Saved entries

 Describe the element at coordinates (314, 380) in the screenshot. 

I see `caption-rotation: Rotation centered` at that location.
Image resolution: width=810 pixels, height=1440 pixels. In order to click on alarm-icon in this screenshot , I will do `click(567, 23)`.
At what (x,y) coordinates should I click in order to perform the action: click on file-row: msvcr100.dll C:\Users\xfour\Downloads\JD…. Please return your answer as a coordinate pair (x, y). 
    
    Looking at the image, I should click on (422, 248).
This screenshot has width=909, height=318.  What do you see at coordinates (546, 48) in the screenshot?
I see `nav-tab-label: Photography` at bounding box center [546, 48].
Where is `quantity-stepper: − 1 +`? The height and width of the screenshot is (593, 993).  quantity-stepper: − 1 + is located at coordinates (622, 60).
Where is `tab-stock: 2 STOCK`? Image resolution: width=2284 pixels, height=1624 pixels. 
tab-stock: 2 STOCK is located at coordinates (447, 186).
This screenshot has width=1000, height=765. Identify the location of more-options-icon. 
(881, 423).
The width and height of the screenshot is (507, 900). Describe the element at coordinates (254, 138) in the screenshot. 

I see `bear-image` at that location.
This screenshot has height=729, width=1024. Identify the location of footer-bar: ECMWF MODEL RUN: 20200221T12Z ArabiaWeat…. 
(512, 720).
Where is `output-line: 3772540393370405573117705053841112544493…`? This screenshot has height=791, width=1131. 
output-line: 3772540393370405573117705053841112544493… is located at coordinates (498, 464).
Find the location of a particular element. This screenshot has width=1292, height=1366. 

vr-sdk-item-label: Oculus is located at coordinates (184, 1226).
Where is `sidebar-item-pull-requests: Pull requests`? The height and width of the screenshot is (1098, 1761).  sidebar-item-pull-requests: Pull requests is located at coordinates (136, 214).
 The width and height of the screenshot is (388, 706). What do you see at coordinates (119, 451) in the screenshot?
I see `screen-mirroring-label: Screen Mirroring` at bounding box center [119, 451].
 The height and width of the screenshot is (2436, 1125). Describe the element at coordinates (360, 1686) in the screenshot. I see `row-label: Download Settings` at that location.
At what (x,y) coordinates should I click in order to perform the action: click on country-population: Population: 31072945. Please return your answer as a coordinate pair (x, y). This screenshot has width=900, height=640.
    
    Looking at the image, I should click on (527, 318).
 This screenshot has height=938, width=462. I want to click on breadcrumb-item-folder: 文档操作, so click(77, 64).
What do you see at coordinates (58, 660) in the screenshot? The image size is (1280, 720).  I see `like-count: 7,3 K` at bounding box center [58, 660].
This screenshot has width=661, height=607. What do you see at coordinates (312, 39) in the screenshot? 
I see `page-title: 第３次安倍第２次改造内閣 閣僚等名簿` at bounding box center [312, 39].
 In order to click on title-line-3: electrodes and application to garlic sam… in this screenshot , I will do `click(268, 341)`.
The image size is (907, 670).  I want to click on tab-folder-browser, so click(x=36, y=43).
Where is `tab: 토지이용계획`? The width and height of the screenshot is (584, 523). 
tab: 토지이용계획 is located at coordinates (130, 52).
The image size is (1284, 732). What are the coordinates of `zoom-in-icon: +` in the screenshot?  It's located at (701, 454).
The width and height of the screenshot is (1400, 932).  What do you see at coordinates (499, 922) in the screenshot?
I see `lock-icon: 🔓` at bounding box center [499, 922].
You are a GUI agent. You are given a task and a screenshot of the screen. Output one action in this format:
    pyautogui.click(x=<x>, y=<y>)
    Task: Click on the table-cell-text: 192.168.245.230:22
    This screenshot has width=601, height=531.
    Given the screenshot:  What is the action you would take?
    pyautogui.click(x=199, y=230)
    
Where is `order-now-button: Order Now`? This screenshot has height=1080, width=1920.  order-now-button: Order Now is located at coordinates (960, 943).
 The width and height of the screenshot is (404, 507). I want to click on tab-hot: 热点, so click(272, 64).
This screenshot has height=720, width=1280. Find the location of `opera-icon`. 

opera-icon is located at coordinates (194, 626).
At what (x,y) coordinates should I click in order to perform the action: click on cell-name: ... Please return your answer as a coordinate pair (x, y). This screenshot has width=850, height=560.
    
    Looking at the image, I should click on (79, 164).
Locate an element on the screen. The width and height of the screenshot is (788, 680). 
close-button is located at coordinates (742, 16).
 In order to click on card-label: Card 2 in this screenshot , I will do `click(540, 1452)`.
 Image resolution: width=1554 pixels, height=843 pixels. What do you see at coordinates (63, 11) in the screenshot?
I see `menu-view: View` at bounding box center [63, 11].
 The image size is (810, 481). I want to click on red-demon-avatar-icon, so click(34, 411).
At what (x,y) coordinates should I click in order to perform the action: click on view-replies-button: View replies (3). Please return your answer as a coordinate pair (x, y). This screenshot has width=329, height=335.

What is being asked.
Copy out the listing again, switching every occurrence of "Identify the location of" to "Give the position of" and leaving everything else unchanged.

Output for this task.
 Describe the element at coordinates (314, 380) in the screenshot. 

I see `caption-rotation: Rotation centered` at that location.
Image resolution: width=810 pixels, height=1440 pixels. In order to click on alarm-icon in this screenshot , I will do `click(567, 23)`.
At what (x,y) coordinates should I click in order to perform the action: click on file-row: msvcr100.dll C:\Users\xfour\Downloads\JD…. Please return your answer as a coordinate pair (x, y). 
    
    Looking at the image, I should click on (422, 248).
This screenshot has width=909, height=318.  What do you see at coordinates (546, 48) in the screenshot?
I see `nav-tab-label: Photography` at bounding box center [546, 48].
Where is `quantity-stepper: − 1 +`? The height and width of the screenshot is (593, 993).  quantity-stepper: − 1 + is located at coordinates (622, 60).
Where is `tab-stock: 2 STOCK`? Image resolution: width=2284 pixels, height=1624 pixels. 
tab-stock: 2 STOCK is located at coordinates (447, 186).
This screenshot has width=1000, height=765. Give the position of more-options-icon. 
(881, 423).
The width and height of the screenshot is (507, 900). Describe the element at coordinates (254, 138) in the screenshot. 

I see `bear-image` at that location.
This screenshot has height=729, width=1024. Give the position of footer-bar: ECMWF MODEL RUN: 20200221T12Z ArabiaWeat…. 
(512, 720).
Where is `output-line: 3772540393370405573117705053841112544493…`? This screenshot has height=791, width=1131. 
output-line: 3772540393370405573117705053841112544493… is located at coordinates (498, 464).
Find the location of a particular element. This screenshot has width=1292, height=1366. 

vr-sdk-item-label: Oculus is located at coordinates (184, 1226).
Where is `sidebar-item-pull-requests: Pull requests`? The height and width of the screenshot is (1098, 1761).  sidebar-item-pull-requests: Pull requests is located at coordinates (136, 214).
 The width and height of the screenshot is (388, 706). What do you see at coordinates (119, 451) in the screenshot?
I see `screen-mirroring-label: Screen Mirroring` at bounding box center [119, 451].
 The height and width of the screenshot is (2436, 1125). Describe the element at coordinates (360, 1686) in the screenshot. I see `row-label: Download Settings` at that location.
At what (x,y) coordinates should I click in order to perform the action: click on country-population: Population: 31072945. Please return your answer as a coordinate pair (x, y). This screenshot has width=900, height=640.
    
    Looking at the image, I should click on (527, 318).
 This screenshot has height=938, width=462. I want to click on breadcrumb-item-folder: 文档操作, so click(77, 64).
What do you see at coordinates (58, 660) in the screenshot? The image size is (1280, 720).  I see `like-count: 7,3 K` at bounding box center [58, 660].
This screenshot has width=661, height=607. What do you see at coordinates (312, 39) in the screenshot? 
I see `page-title: 第３次安倍第２次改造内閣 閣僚等名簿` at bounding box center [312, 39].
 In order to click on title-line-3: electrodes and application to garlic sam… in this screenshot , I will do `click(268, 341)`.
The image size is (907, 670).  I want to click on tab-folder-browser, so click(x=36, y=43).
Where is `tab: 토지이용계획`? The width and height of the screenshot is (584, 523). 
tab: 토지이용계획 is located at coordinates (130, 52).
The image size is (1284, 732). What are the coordinates of `zoom-in-icon: +` in the screenshot?  It's located at (701, 454).
The width and height of the screenshot is (1400, 932).  What do you see at coordinates (499, 922) in the screenshot?
I see `lock-icon: 🔓` at bounding box center [499, 922].
You are a GUI agent. You are given a task and a screenshot of the screen. Output one action in this format:
    pyautogui.click(x=<x>, y=<y>)
    Task: Click on the table-cell-text: 192.168.245.230:22
    This screenshot has width=601, height=531.
    Given the screenshot:  What is the action you would take?
    pyautogui.click(x=199, y=230)
    
Where is `order-now-button: Order Now`? This screenshot has height=1080, width=1920.  order-now-button: Order Now is located at coordinates (960, 943).
 The width and height of the screenshot is (404, 507). I want to click on tab-hot: 热点, so click(272, 64).
This screenshot has height=720, width=1280. Find the location of `opera-icon`. 

opera-icon is located at coordinates (194, 626).
At what (x,y) coordinates should I click in order to perform the action: click on cell-name: ... Please return your answer as a coordinate pair (x, y). This screenshot has width=850, height=560.
    
    Looking at the image, I should click on (79, 164).
Locate an element on the screen. The width and height of the screenshot is (788, 680). 
close-button is located at coordinates (742, 16).
 In order to click on card-label: Card 2 in this screenshot , I will do `click(540, 1452)`.
 Image resolution: width=1554 pixels, height=843 pixels. What do you see at coordinates (63, 11) in the screenshot?
I see `menu-view: View` at bounding box center [63, 11].
 The image size is (810, 481). I want to click on red-demon-avatar-icon, so click(34, 411).
At what (x,y) coordinates should I click in order to perform the action: click on view-replies-button: View replies (3). Please return your answer as a coordinate pair (x, y). This screenshot has width=329, height=335.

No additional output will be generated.